I assure the hon. Gentleman that matters of security and so on are well in the forefront of the Government's mind. I expect that, as with the British Telecommunications Act 1981, there will be an opportunity during the passage of the Bill for those matters to be debated on the Floor of the House. I have given the House the assurance that the licence will impose on British Telecommunications the same obligation to maintain communications to rural 27 subscribers. That is absolutely clear. The Government have no intention of abandoning the rural areas. On the contrary, we believe that, as with all subscribers, they will get a better service under a company that is answerable to the disciplines of the market.
§ Mr. Michael Grylls (Surrey, North-West)
Does my right hon. Friend agree that the decision to allow the public to invest in British Telecom will free it from the shackles of Treasury control, so that in future the only control over investment will be whether the project is viable? That is a better way of operating for the workers and for the consumers.
§ Mr. Jenkin
My hon. Friend is absolutely right. The disciplines of the market, coupled with the terms of the licence and the regulatory system that we intend to introduce, will give the customer an extremely good service.
§ Mr.
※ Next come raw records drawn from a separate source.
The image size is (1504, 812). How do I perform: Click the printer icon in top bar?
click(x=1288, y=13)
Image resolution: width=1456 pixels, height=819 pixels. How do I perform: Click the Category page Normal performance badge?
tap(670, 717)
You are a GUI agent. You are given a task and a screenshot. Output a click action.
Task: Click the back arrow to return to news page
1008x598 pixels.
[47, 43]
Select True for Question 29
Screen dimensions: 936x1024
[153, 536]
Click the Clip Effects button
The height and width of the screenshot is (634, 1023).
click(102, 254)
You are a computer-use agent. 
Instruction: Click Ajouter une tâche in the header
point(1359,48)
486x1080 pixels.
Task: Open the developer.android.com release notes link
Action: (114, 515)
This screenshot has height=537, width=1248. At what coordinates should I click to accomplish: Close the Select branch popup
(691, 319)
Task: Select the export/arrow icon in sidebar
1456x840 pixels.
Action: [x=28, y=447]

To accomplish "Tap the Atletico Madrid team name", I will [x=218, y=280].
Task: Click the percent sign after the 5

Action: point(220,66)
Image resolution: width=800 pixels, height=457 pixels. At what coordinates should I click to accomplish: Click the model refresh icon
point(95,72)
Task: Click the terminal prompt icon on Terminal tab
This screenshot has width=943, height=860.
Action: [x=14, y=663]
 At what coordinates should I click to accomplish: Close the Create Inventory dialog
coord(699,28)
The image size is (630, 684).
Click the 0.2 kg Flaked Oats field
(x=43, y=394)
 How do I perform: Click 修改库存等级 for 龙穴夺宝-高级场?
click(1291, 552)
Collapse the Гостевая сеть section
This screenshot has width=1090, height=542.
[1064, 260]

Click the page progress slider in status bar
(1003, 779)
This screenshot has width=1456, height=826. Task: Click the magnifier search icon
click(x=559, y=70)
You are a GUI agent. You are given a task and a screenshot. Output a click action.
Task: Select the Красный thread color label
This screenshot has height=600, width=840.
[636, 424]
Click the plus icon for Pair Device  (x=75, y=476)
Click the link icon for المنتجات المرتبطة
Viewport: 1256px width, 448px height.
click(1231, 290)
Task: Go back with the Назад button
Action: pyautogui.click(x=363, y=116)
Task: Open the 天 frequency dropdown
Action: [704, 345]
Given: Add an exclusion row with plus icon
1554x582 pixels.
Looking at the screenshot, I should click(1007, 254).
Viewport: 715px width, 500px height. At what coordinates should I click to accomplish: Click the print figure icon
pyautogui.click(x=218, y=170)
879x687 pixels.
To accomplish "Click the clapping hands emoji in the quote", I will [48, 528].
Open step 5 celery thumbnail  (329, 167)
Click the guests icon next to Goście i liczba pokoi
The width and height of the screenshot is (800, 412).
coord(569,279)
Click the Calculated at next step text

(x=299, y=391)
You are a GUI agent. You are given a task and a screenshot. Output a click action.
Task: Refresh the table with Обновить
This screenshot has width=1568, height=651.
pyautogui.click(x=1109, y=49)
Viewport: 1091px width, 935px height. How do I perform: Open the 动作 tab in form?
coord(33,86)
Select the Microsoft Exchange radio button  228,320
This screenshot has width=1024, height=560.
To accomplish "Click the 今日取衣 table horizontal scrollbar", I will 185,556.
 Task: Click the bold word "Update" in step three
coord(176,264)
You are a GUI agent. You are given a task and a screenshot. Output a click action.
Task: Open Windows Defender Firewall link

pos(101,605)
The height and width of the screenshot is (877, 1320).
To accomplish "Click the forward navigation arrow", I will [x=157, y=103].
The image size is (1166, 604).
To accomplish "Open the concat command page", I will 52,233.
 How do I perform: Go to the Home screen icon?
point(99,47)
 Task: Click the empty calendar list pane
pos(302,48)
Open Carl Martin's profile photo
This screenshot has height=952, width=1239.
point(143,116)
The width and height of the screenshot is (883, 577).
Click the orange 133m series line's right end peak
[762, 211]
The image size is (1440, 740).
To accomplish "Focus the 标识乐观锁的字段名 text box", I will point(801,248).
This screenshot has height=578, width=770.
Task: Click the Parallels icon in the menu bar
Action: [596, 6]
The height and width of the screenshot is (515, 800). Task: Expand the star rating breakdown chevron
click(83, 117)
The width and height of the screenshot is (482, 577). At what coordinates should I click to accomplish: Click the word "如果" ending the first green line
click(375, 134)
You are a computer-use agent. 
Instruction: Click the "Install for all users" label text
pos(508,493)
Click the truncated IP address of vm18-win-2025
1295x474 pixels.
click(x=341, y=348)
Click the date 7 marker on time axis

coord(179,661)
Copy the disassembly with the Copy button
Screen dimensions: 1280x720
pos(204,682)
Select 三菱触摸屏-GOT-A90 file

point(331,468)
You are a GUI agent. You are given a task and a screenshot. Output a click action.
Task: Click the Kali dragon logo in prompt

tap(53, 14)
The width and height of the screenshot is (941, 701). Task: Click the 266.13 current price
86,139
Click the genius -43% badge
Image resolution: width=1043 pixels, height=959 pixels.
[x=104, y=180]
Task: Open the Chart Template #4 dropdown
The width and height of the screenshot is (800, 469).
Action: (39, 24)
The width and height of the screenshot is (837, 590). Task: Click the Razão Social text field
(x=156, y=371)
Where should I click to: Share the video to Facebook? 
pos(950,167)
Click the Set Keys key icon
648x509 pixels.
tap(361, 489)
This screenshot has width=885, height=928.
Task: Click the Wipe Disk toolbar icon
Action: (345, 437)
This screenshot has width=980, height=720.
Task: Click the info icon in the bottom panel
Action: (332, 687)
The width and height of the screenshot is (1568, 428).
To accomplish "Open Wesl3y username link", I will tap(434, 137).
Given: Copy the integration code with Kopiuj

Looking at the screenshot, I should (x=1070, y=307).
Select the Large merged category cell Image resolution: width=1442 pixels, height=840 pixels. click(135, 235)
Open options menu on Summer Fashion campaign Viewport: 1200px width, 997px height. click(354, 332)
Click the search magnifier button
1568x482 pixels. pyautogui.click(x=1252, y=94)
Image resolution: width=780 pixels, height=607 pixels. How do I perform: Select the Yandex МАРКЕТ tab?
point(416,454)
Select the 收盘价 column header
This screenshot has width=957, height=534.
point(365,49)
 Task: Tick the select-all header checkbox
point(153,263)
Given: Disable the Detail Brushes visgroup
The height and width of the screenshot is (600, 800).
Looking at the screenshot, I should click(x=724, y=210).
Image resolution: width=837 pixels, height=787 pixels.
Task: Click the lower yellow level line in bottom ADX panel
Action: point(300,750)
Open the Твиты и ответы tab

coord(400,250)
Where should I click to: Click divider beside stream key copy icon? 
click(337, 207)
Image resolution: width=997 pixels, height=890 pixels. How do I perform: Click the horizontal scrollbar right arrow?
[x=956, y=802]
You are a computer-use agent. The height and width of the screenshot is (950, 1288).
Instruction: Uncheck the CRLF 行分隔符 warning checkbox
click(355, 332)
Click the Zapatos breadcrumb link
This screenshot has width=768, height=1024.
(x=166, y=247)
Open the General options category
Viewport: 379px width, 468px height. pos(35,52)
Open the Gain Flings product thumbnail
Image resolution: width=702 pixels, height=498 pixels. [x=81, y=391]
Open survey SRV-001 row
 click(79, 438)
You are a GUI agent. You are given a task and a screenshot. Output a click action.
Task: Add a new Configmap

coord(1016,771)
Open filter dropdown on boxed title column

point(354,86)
Charles R. Morris (Manchester, Openshaw)
Is the Secretary of State aware that the financial rip-off envisaged in his statement will create acute anxiety among the staffs of the Post Office and British Telecom? Can the Secretary of State give a catergoric assurance that the annual financial contribution by British Telecom to the Post Office superannuation fund will be honoured by any private company that is involved?
§ Mr. Jenkin
I doubt whether the right hon. Gentleman is right about the acute anxiety of those concerned. Many people working in British Telecom will look forward to the freedom from the mesh of Government control that has surrounded the industry ever since its foundation. I assure the right hon. Gentleman that the Bill will safeguard existing pension rights of British Telecom employees. There will be no welshing on that obligation.
As the right hon. Gentleman knows, British Telecom is carrying the whole of the pre-1969 pension contribution obligations and that is a matter which—[Interruption]. If the right hon. Gentleman will contain himself for a moment, I might be able to offer him some comfort. We shall consider whether part of the proceeds of sale of some of the shares in British Telecom can be used to relieve British Telecom of that continuing obligation and so secure the pension rights without the continuing outflow of tens of millions of pounds. That is for consideration, and no undertaking can yet be given. I hope that the right hon. Gentleman will accept my assurance that the Government have no intention of welshing on the pension obligations.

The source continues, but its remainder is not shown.